__Task description__. Please give the data again exactly, with no line dropped.

__Records for the task__.

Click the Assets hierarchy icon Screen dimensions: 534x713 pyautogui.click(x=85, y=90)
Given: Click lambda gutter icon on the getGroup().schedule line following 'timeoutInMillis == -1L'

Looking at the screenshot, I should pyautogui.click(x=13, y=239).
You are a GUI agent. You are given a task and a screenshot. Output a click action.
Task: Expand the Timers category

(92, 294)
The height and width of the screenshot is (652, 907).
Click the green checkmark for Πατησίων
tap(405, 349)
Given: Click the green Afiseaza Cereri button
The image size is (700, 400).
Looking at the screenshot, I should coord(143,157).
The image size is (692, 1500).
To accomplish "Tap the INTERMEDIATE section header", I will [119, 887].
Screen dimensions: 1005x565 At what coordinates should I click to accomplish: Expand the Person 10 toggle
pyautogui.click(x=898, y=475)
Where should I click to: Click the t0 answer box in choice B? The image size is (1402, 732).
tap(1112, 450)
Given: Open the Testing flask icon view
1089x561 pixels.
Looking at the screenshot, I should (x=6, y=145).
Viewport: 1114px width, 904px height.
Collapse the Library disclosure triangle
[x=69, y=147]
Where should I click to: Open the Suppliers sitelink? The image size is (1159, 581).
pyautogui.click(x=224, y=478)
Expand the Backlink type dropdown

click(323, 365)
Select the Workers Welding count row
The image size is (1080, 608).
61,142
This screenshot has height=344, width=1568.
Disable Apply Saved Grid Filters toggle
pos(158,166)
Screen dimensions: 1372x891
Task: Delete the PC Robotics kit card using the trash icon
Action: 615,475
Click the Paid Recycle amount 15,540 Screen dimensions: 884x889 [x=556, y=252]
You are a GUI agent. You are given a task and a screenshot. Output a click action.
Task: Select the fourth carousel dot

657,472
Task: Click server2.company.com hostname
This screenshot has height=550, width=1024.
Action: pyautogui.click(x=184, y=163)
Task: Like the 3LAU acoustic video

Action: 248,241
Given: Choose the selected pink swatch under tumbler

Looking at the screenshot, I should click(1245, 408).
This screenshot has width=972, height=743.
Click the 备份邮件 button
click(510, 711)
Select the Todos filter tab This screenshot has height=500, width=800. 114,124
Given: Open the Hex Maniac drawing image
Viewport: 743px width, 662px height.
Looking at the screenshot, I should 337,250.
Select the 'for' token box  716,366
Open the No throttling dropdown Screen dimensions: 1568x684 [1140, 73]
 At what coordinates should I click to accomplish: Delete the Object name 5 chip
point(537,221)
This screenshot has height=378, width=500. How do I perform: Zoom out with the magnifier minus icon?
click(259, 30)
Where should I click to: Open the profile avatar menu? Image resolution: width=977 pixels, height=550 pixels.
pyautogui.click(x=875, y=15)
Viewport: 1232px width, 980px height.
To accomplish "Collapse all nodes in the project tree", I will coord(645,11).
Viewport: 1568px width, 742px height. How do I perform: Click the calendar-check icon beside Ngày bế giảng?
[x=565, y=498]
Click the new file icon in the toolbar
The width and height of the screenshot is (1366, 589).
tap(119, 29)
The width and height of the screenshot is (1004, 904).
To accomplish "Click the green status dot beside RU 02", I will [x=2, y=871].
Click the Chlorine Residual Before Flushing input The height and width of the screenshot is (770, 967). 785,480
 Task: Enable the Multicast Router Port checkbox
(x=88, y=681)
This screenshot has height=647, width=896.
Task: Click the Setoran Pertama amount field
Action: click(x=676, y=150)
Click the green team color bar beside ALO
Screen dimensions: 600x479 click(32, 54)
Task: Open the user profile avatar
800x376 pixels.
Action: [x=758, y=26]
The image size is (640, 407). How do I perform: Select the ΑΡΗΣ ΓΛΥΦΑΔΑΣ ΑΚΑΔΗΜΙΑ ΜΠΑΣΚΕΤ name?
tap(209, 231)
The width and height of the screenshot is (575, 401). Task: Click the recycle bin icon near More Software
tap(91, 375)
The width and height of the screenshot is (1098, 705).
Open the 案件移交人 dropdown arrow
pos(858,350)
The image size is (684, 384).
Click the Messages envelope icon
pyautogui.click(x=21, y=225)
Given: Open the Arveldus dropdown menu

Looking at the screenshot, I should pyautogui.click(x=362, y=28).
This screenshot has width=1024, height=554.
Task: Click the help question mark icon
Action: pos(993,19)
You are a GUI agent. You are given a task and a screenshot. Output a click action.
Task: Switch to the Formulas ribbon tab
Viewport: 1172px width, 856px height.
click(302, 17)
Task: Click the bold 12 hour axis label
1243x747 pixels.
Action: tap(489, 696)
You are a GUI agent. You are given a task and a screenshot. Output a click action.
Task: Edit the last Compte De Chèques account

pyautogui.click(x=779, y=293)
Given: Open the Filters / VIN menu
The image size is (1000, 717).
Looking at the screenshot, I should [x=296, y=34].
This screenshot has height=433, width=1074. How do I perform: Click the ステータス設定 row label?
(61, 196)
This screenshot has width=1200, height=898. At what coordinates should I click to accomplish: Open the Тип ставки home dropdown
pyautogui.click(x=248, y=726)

__Answer to the problem__.
Click the Assets hierarchy icon Screen dimensions: 534x713 pyautogui.click(x=85, y=90)
Given: Click lambda gutter icon on the getGroup().schedule line following 'timeoutInMillis == -1L'

Looking at the screenshot, I should pyautogui.click(x=13, y=239).
You are a GUI agent. You are given a task and a screenshot. Output a click action.
Task: Expand the Timers category

(92, 294)
The height and width of the screenshot is (652, 907).
Click the green checkmark for Πατησίων
tap(405, 349)
Given: Click the green Afiseaza Cereri button
The image size is (700, 400).
Looking at the screenshot, I should coord(143,157).
The image size is (692, 1500).
To accomplish "Tap the INTERMEDIATE section header", I will [119, 887].
Screen dimensions: 1005x565 At what coordinates should I click to accomplish: Expand the Person 10 toggle
pyautogui.click(x=898, y=475)
Where should I click to: Click the t0 answer box in choice B? The image size is (1402, 732).
tap(1112, 450)
Given: Open the Testing flask icon view
1089x561 pixels.
Looking at the screenshot, I should (x=6, y=145).
Viewport: 1114px width, 904px height.
Collapse the Library disclosure triangle
[x=69, y=147]
Where should I click to: Open the Suppliers sitelink? The image size is (1159, 581).
pyautogui.click(x=224, y=478)
Expand the Backlink type dropdown

click(323, 365)
Select the Workers Welding count row
The image size is (1080, 608).
61,142
This screenshot has height=344, width=1568.
Disable Apply Saved Grid Filters toggle
pos(158,166)
Screen dimensions: 1372x891
Task: Delete the PC Robotics kit card using the trash icon
Action: 615,475
Click the Paid Recycle amount 15,540 Screen dimensions: 884x889 [x=556, y=252]
You are a GUI agent. You are given a task and a screenshot. Output a click action.
Task: Select the fourth carousel dot

657,472
Task: Click server2.company.com hostname
This screenshot has height=550, width=1024.
Action: pyautogui.click(x=184, y=163)
Task: Like the 3LAU acoustic video

Action: 248,241
Given: Choose the selected pink swatch under tumbler

Looking at the screenshot, I should click(1245, 408).
This screenshot has width=972, height=743.
Click the 备份邮件 button
click(510, 711)
Select the Todos filter tab This screenshot has height=500, width=800. 114,124
Given: Open the Hex Maniac drawing image
Viewport: 743px width, 662px height.
Looking at the screenshot, I should 337,250.
Select the 'for' token box  716,366
Open the No throttling dropdown Screen dimensions: 1568x684 [1140, 73]
 At what coordinates should I click to accomplish: Delete the Object name 5 chip
point(537,221)
This screenshot has height=378, width=500. How do I perform: Zoom out with the magnifier minus icon?
click(259, 30)
Where should I click to: Open the profile avatar menu? Image resolution: width=977 pixels, height=550 pixels.
pyautogui.click(x=875, y=15)
Viewport: 1232px width, 980px height.
To accomplish "Collapse all nodes in the project tree", I will coord(645,11).
Viewport: 1568px width, 742px height. How do I perform: Click the calendar-check icon beside Ngày bế giảng?
[x=565, y=498]
Click the new file icon in the toolbar
The width and height of the screenshot is (1366, 589).
tap(119, 29)
The width and height of the screenshot is (1004, 904).
To accomplish "Click the green status dot beside RU 02", I will [x=2, y=871].
Click the Chlorine Residual Before Flushing input The height and width of the screenshot is (770, 967). 785,480
 Task: Enable the Multicast Router Port checkbox
(x=88, y=681)
This screenshot has height=647, width=896.
Task: Click the Setoran Pertama amount field
Action: click(x=676, y=150)
Click the green team color bar beside ALO
Screen dimensions: 600x479 click(32, 54)
Task: Open the user profile avatar
800x376 pixels.
Action: [x=758, y=26]
The image size is (640, 407). How do I perform: Select the ΑΡΗΣ ΓΛΥΦΑΔΑΣ ΑΚΑΔΗΜΙΑ ΜΠΑΣΚΕΤ name?
tap(209, 231)
The width and height of the screenshot is (575, 401). Task: Click the recycle bin icon near More Software
tap(91, 375)
The width and height of the screenshot is (1098, 705).
Open the 案件移交人 dropdown arrow
pos(858,350)
The image size is (684, 384).
Click the Messages envelope icon
pyautogui.click(x=21, y=225)
Given: Open the Arveldus dropdown menu

Looking at the screenshot, I should pyautogui.click(x=362, y=28).
This screenshot has width=1024, height=554.
Task: Click the help question mark icon
Action: pos(993,19)
You are a GUI agent. You are given a task and a screenshot. Output a click action.
Task: Switch to the Formulas ribbon tab
Viewport: 1172px width, 856px height.
click(302, 17)
Task: Click the bold 12 hour axis label
1243x747 pixels.
Action: tap(489, 696)
You are a GUI agent. You are given a task and a screenshot. Output a click action.
Task: Edit the last Compte De Chèques account

pyautogui.click(x=779, y=293)
Given: Open the Filters / VIN menu
The image size is (1000, 717).
Looking at the screenshot, I should [x=296, y=34].
This screenshot has height=433, width=1074. How do I perform: Click the ステータス設定 row label?
(61, 196)
This screenshot has width=1200, height=898. At what coordinates should I click to accomplish: Open the Тип ставки home dropdown
pyautogui.click(x=248, y=726)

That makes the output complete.